Alguém paga a conta para que nós possamos desfrutar de todos esses recursos.
Já imaginou o quanto de tráfego que o YouTube deve comer por dia? Já
imaginou a quantidade de informações que os servidores
do Twitter processam por segundo? Já ousou pensar no monumental
volume de dados que o Flickr precisa guardar? A internet não é de
graça, o tráfego não é de graça e, principalmente, toda empresa que tiver um
mínimo de sucesso terá de pagar muito por banda. 

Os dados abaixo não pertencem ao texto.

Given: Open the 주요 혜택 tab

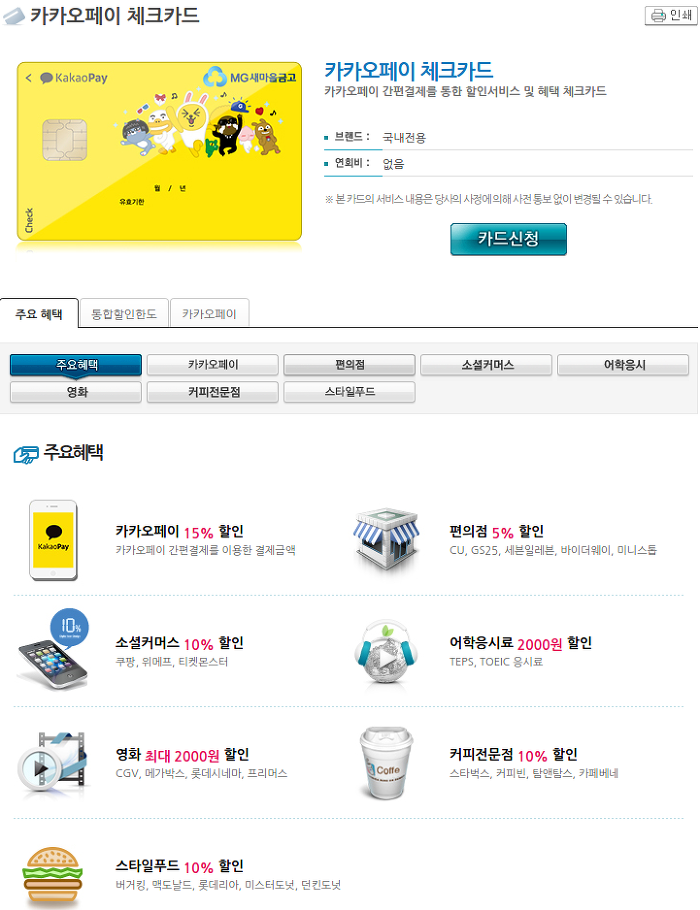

Ultrapasse, por menor que seja o volume, seu limite de banda. As multas que
cairão serão enormes, dignas de empresas grandes. Achar que todas as
ferramentas são gratuitas e ilimitadas é um pensamento medíocre e demonstra
falta de conhecimento estratégico digital. 

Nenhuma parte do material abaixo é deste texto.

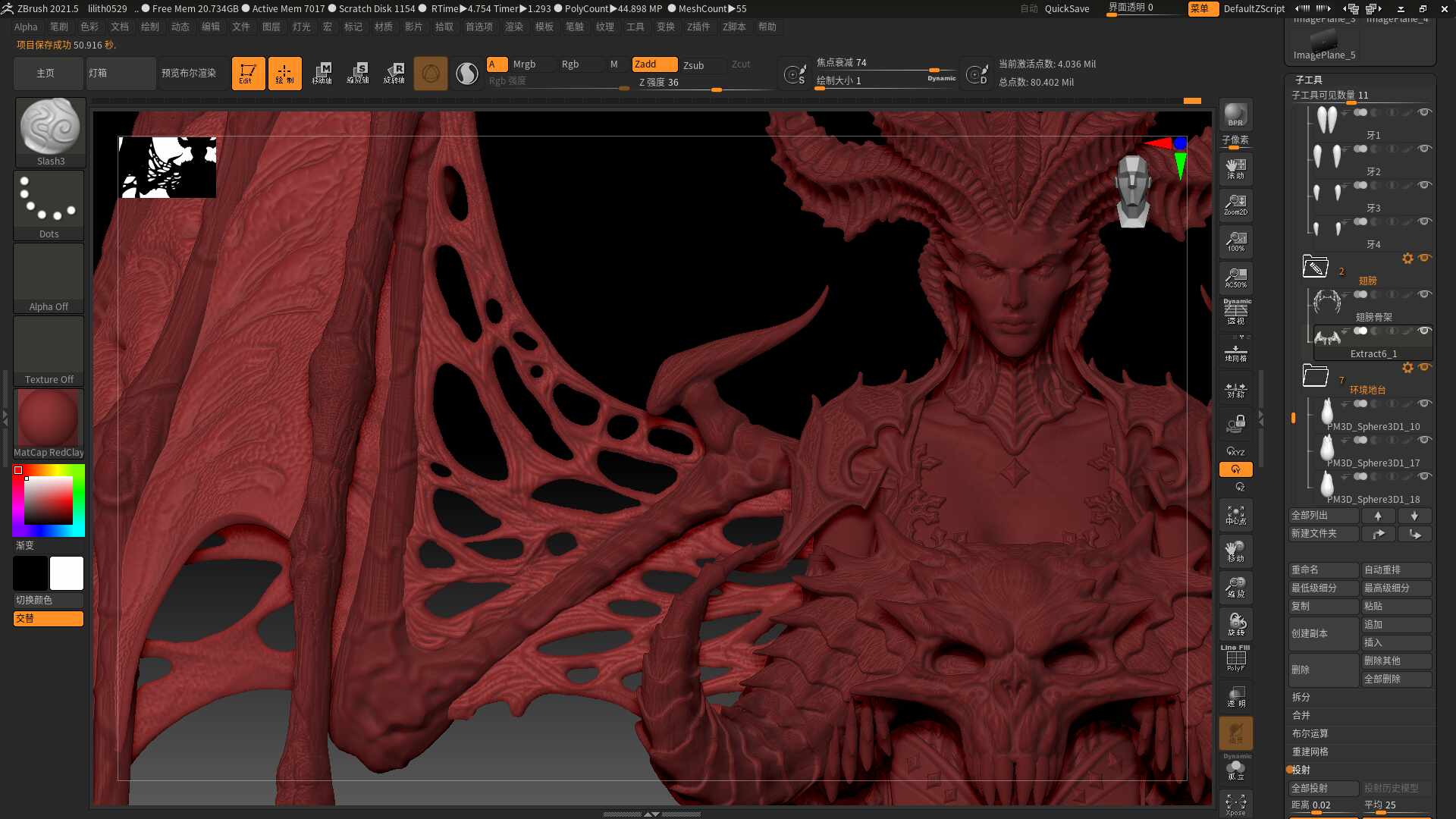Collapse the 翅膀 subtool folder

point(1315,266)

  • A empresa sempre conversará com seus clientes 

Qual a quantidade de usuários que o UOL, a Globo ou
o Estadão possuem? Crer realmente que essas empresas irão sentar e
dialogar “face a face” com você, através das mídias sociais, é pura
ideologia. Não há como manter profissionais, tanto em quantidade como
qualidade, para atender a todos os membros, leitores, telespectadores e
ouvintes que muitas empresas possuem.  

A empresa não respondeu nominalmente seu e-mail e por isso você irá abrir
uma comunidade para atacá-la? Meu caro, faça o contrário: elabore uma proposta
de como tal empresa pode atender a todos seus requisitos e envie para a mesma.
Se for funcional, com certeza você irá até ser chamado para trabalhar lá. 

Há um diferença entre diálogo e conversação. Moderação de comentários e
fóruns, então, nem se fala. Como gosto de mencionar, em uma reportagem, por
exemplo, até o terceiro comentário os leitores estão discutindo acerca do
assunto proposto no texto. A partir do quarto comentário, os usuários já se
esqueceram da matéria e começaram a discutir os recados uns dos outros.
Gerenciar toda essa demanda e ainda “conversar” com cada cliente em
particular é algo impraticável, não humano e impossível de se fazer, mesmo na
web 2.0. 

Agora me diga: transparência, conversa e gratuidade onde, cara pálida?